- **AIM**
Rewrite the rows below, putting "Directive" wherever "Instruction" appears and changing nothing else.

Records for locating described items

** Start **

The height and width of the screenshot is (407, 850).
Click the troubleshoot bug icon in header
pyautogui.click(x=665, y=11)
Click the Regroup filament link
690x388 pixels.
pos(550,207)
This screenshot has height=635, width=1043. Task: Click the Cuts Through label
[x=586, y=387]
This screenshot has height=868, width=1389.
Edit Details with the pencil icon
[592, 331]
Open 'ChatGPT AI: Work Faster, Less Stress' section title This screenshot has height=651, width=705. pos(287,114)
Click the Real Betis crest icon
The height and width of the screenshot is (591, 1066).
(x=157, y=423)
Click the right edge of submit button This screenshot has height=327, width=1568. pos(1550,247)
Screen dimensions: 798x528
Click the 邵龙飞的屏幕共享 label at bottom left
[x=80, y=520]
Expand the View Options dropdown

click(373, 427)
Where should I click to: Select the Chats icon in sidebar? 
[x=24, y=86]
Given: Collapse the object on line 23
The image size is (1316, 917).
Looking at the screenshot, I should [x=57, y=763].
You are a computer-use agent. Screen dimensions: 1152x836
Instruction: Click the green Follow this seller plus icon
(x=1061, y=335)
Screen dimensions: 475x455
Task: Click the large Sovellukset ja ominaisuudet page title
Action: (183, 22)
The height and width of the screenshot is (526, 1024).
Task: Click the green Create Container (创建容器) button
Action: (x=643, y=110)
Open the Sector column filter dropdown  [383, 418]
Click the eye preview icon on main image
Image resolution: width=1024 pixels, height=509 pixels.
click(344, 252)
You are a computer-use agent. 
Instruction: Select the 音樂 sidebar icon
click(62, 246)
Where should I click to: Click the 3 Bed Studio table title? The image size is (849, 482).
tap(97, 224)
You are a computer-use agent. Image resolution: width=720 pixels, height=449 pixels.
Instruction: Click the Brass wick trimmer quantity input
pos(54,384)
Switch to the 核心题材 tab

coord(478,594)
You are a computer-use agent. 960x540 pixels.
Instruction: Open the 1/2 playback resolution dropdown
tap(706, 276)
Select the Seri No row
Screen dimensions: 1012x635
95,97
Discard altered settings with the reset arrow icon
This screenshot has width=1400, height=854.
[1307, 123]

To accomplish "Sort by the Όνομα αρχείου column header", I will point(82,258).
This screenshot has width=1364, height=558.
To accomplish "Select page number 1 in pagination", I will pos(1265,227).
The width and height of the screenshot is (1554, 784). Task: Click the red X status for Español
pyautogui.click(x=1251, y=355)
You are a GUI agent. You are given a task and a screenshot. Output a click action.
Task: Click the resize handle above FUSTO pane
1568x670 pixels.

** End **

- **EXERCISE SOLUTION**
The height and width of the screenshot is (407, 850).
Click the troubleshoot bug icon in header
pyautogui.click(x=665, y=11)
Click the Regroup filament link
690x388 pixels.
pos(550,207)
This screenshot has height=635, width=1043. Task: Click the Cuts Through label
[x=586, y=387]
This screenshot has height=868, width=1389.
Edit Details with the pencil icon
[592, 331]
Open 'ChatGPT AI: Work Faster, Less Stress' section title This screenshot has height=651, width=705. pos(287,114)
Click the Real Betis crest icon
The height and width of the screenshot is (591, 1066).
(x=157, y=423)
Click the right edge of submit button This screenshot has height=327, width=1568. pos(1550,247)
Screen dimensions: 798x528
Click the 邵龙飞的屏幕共享 label at bottom left
[x=80, y=520]
Expand the View Options dropdown

click(373, 427)
Where should I click to: Select the Chats icon in sidebar? 
[x=24, y=86]
Given: Collapse the object on line 23
The image size is (1316, 917).
Looking at the screenshot, I should [x=57, y=763].
You are a computer-use agent. Screen dimensions: 1152x836
Directive: Click the green Follow this seller plus icon
(x=1061, y=335)
Screen dimensions: 475x455
Task: Click the large Sovellukset ja ominaisuudet page title
Action: (183, 22)
The height and width of the screenshot is (526, 1024).
Task: Click the green Create Container (创建容器) button
Action: (x=643, y=110)
Open the Sector column filter dropdown  [383, 418]
Click the eye preview icon on main image
Image resolution: width=1024 pixels, height=509 pixels.
click(344, 252)
You are a computer-use agent. 
Directive: Select the 音樂 sidebar icon
click(62, 246)
Where should I click to: Click the 3 Bed Studio table title? The image size is (849, 482).
tap(97, 224)
You are a computer-use agent. Image resolution: width=720 pixels, height=449 pixels.
Directive: Click the Brass wick trimmer quantity input
pos(54,384)
Switch to the 核心题材 tab

coord(478,594)
You are a computer-use agent. 960x540 pixels.
Directive: Open the 1/2 playback resolution dropdown
tap(706, 276)
Select the Seri No row
Screen dimensions: 1012x635
95,97
Discard altered settings with the reset arrow icon
This screenshot has width=1400, height=854.
[1307, 123]

To accomplish "Sort by the Όνομα αρχείου column header", I will point(82,258).
This screenshot has width=1364, height=558.
To accomplish "Select page number 1 in pagination", I will pos(1265,227).
The width and height of the screenshot is (1554, 784). Task: Click the red X status for Español
pyautogui.click(x=1251, y=355)
You are a GUI agent. You are given a task and a screenshot. Output a click action.
Task: Click the resize handle above FUSTO pane
1568x670 pixels.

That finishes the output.